El gobierno del presidente Peña Nieto cierra el círculo de las reformas neoliberales a través de una serie de cambios contenidas en un acuerdo denominado “Pacto por México”. Dentro de las reformas acordadas con una diversidad de actores políticos estaban la reforma energética y la educativa. En ambos casos hubo no sólo rupturas entre la clase política y mayor polarización social. En particular, la reforma educativa se sustentaba sobre la descalificación de los maestros y, en particular, de los dirigentes sindicales, ambos criaturas del propio régimen que ahora estorbaban a los propósitos del nuevo gobierno. Más allá de que la reforma se haya pactado excluyendo a los profesores, llama poderosamente la atención que el ex-secretario de educación haya decidido invertir en propaganda los recursos públicos de que disponía y no en una mayor profesionalización de los docentes. En tan sólo un año (2017), el secretario Nuño se gastó la nada desdeñable cantidad de 1,963 millones de pesos en promover las “bondades de la reforma magisterial”.

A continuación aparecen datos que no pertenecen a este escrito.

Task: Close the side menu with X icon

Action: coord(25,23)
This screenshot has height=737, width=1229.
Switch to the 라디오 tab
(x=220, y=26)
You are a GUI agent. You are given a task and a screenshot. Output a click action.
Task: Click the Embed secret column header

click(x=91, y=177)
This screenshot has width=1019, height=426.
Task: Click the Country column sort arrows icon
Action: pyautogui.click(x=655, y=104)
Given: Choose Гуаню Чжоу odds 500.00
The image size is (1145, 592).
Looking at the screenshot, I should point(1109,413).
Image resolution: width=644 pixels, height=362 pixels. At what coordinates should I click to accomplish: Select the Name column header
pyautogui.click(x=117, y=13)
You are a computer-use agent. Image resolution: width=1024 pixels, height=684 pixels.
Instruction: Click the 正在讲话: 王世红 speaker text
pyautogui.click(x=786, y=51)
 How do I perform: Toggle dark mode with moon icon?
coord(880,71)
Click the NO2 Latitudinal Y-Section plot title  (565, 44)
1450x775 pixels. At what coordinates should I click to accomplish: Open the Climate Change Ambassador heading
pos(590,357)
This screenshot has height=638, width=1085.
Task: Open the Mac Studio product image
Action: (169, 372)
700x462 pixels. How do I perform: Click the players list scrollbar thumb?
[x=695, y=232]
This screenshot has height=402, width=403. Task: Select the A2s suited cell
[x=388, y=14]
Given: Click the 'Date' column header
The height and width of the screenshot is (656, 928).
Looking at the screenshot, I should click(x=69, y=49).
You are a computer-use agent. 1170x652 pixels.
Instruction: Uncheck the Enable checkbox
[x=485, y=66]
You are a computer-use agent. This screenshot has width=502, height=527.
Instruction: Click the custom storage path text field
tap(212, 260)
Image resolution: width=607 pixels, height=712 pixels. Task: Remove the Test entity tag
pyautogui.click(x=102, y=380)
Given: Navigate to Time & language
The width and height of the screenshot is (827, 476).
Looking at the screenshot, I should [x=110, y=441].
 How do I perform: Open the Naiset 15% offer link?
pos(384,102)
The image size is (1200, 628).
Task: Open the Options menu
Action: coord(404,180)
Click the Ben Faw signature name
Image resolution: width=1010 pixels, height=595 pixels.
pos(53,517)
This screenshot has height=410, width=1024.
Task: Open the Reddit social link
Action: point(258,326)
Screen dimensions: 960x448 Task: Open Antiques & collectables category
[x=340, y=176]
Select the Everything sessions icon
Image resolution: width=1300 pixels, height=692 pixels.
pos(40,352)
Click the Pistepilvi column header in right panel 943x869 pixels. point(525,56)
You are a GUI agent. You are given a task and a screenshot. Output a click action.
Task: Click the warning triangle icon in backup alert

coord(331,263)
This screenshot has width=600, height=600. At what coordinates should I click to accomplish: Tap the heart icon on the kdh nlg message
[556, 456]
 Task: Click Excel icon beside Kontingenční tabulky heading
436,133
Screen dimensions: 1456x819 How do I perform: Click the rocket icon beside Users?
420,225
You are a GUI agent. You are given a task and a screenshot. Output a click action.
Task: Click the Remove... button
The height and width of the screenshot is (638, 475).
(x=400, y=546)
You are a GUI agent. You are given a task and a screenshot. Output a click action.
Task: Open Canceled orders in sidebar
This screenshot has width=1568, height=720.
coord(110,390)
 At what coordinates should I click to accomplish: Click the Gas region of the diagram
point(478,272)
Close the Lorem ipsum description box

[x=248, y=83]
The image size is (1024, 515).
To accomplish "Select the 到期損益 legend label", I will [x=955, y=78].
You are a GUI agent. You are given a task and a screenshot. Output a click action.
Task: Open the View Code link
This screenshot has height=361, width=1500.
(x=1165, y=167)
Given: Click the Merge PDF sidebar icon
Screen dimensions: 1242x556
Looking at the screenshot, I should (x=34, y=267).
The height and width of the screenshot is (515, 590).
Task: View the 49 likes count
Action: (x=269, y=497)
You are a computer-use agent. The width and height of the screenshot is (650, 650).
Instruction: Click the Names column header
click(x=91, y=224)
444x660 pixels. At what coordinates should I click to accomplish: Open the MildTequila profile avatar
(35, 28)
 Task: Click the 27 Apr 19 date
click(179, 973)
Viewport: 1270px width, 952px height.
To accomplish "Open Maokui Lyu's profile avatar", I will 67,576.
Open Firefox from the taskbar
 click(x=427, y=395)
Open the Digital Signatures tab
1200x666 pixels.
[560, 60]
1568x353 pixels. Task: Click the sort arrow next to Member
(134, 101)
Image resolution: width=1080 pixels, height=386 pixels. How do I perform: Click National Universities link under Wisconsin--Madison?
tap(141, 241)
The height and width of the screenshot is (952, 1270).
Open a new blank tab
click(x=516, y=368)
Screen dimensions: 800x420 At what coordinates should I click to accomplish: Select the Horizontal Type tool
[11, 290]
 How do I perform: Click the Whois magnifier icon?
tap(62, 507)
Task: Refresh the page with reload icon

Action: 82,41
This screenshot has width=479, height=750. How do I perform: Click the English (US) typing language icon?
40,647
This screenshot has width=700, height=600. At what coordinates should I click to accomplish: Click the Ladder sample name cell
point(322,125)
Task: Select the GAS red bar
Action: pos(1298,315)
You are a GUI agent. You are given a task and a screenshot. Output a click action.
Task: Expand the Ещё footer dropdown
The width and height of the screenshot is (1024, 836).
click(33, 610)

Los gobiernos de los estados tampoco han tenido pudor alguno en el dispendio para la propaganda. Los gobernadores y no pocos alcaldes carecen del más mínimo pudor a fin de gastarse los recursos del erario con el fin de autopromoverse; como en la época en que, Enrique Peña Nieto, era gobernador del Estado de México o, también, Rafael Moreno Valle, mientras ocupaba el ejecutivo estatal en Puebla. El gobernador de Chiapas, Manuel Velasco Coello, ha sido uno de los que cuya opacidad no permite discernir la cantidad de recursos públicos utilizados a fin de promoverse a través del programa chiapasiónate, supuestamente diseñado para impulsar el turismo de esa entidad, pero son reiteradas las quejas del sector turístico que la falta de seguridad y el descontrol desalienta la presencia de visitantes.
Son estos excesos de nuestra clase política en sus diferentes versiones lo que ha querido el electorado castigar. No ha sido entonces la exposición mediática de los políticos de viejo y nuevo cuño como única cosa la que explica la reciente insurgencia electoral de los mexicanos. Morena y su candidato presidencial entretejió una red variopinta que le permitió ganar las elecciones a menudo con candidatos impresentables. El impúdico dispendio, tanto como la arbitrariedad y los despropósitos, fueron motivos suficientes para prender la llama del hartazgo ciudadano que ha podido coronarse mediante el sufragio de castigo. La pedagogía social generada sobre la utilidad del voto será la prueba del ácido de los sucesivos gobiernos.